How district health decision-making is shaped within decentralised contexts: A qualitative research in Malawi, Uganda and Ghana

13 Jul 2020
Susan E. Bulthuis, Maryse C. Kok, Samuel Amon, Samuel Agyei Agyemang, Xavier Nsabagasani, Lifah Sanudi, Joanna Raven, Mairead Finn, Jana Gerold, Olivia Tulloch & Marjolein A. Dieleman
Diagram showing and overview of different structures of Ghana, Malawi, and Uganda.

 

District Health Management Teams (DHMTs) are often entry points for the implementation of health interventions. Insight into decision-making and power relationships at district level could assist DHMTs to make better use of their decision space.

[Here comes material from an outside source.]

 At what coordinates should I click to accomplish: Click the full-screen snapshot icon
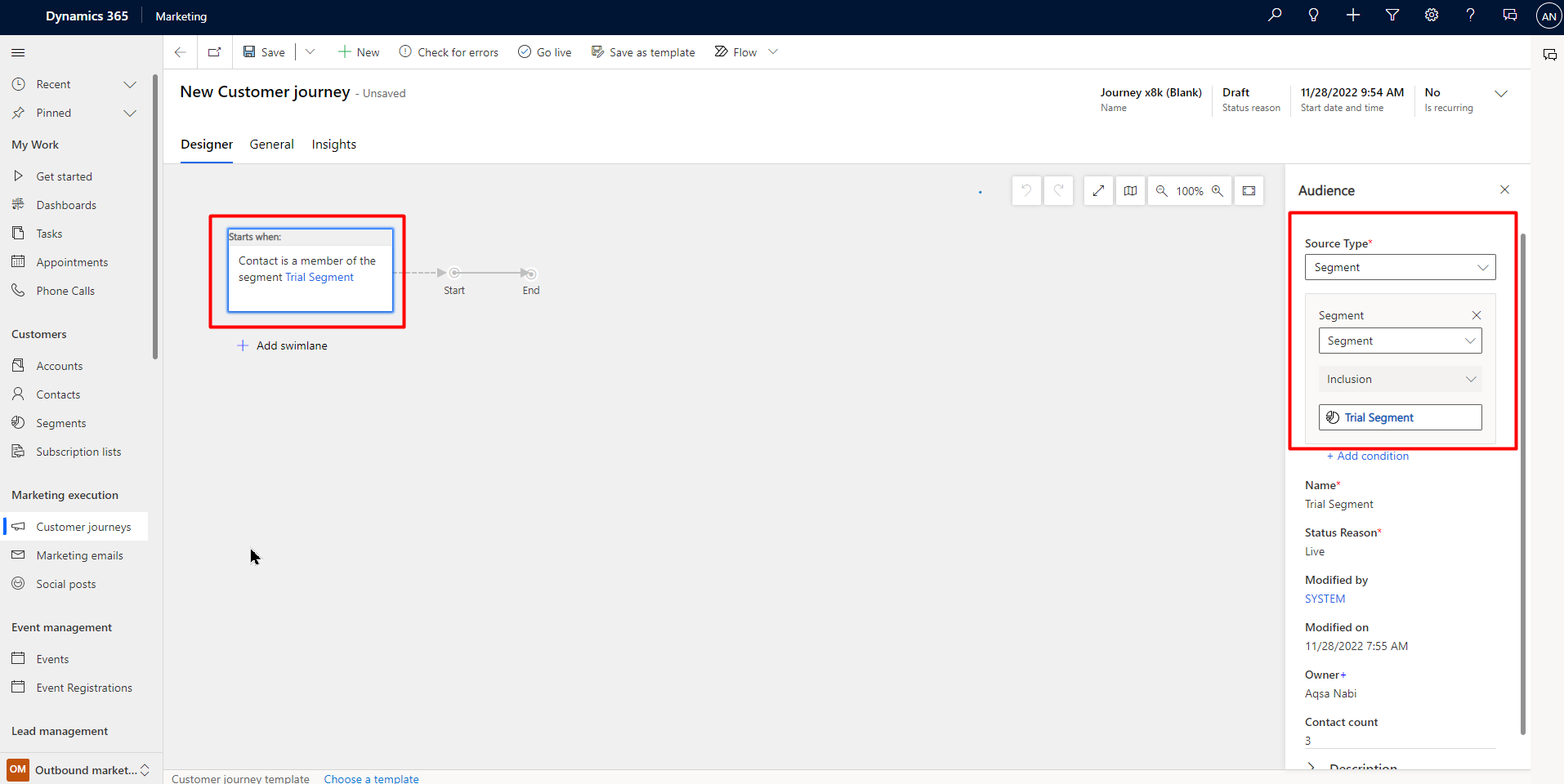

This study explored how district-level health system decision-making is shaped by power dynamics in different decentralised contexts in Ghana, Malawi and Uganda. In-depth interviews took place with national- and district-level stakeholders. To unravel how power dynamics influence decision-making, the Arts and Van Tatenhove (2004) framework was applied. In Ghana and Malawi, the national-level Ministry of Health substantially influenced district-level decision-making, because of dispositional power based on financial resources and hierarchy. In Uganda and Malawi, devolution led to decision-making being strongly influenced by relational power, in the form of politics, particularly by district-level political bodies. Structural power based on societal structures was less visible, however, the origin, ethnicity or gender of decision-makers could make them more or less credible, thereby influencing distribution of power. As a result of these different power dynamics, DHMTs experienced a narrow decision space and expressed feelings of disempowerment. DHMTs’ decision-making power can be expanded through using their unique insights into the health realities of their districts and through joint collaborations with political bodies.

One of the paper's authors, Susan Bulthuis, said:

“It is remarkable that while on paper health system decision-making is decentralised, this study shows that in reality the national level is still having a substantial influence on district-level health system decision making in Ghana, Malawi and Uganda. This, in combination with the political influence of district bodies through devolution in Uganda and Malawi, resulted in a narrow decision space for DHMTs. Nevertheless, interestingly, this paper also identified opportunities related to decentralisation for increased power in health system decision making of DHMTs in the three countries”.